AMY GOODMAN: Vanessa Redgrave, we just have a minute, and I wanted to ask you, yes, even the conservative prime minister of Canada has now lodged a protest with the Bush administration.

VANESSA REDGRAVE: Yes, he has, and apologized to Maher Arar.

AMY GOODMAN: And now, there will be a question of compensation. Could Maher Arar have come into the United States to receive this award tonight from the Institute for Policy Studies?

VANESSA REDGRAVE: No, he won’t be with us tonight. The IPS, the Institute [for] Policy Studies, have videoed a message from him, and it’s a very, very special message. This is an extraordinary man of great courage, and so is his wife, his mother, their children and the whole of his family, because it takes enormous courage to come out into the public to give press conferences, to challenge courts with lawyers, of course, but it still takes enormous courage. And he has suffered, and so has his family, horribly. So it’s a very special day, and what’s extraordinary is that this man, this Canadian citizen, has upheld the most important human rights values and laws that many, many people have died for and which are now being ransacked and violated by my own government and by the present administration in the United States.
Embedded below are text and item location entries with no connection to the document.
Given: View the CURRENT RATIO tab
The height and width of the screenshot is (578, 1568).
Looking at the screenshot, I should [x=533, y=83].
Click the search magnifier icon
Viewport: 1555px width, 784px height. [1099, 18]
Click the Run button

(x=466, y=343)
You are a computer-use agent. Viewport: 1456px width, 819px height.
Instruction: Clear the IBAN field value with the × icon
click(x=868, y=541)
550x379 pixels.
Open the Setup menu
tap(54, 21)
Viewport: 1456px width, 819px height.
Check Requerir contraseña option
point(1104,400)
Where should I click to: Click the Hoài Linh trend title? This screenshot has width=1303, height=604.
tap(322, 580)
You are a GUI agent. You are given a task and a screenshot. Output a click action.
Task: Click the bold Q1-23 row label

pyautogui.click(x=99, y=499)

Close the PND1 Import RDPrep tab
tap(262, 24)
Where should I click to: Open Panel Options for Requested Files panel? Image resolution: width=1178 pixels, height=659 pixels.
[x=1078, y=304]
AMY GOODMAN: Vanessa Redgrave, we just have ten seconds. You are an Oscar Award-winning actor, part of a family of world-renowned artists. Why focus on this right now?

VANESSA REDGRAVE: Well, you see, it’s probably connected with the age I am. I’ll be 70 next January. I’m a war child. I know why my parents and their generation went into the navy, into the army, why they fought to defeat the horrendous crimes and horrors of Hitler’s Third Reich and Japanese fascism.

AMY GOODMAN: We have 5 seconds.

VANESSA REDGRAVE: So, I remember the day Eleanor Roosevelt presented the Universal Declaration of Human Rights, and that’s why I’m here in Washington today.

AMY GOODMAN: I’m sorry to leave it there. Vanessa Redgrave, thank you.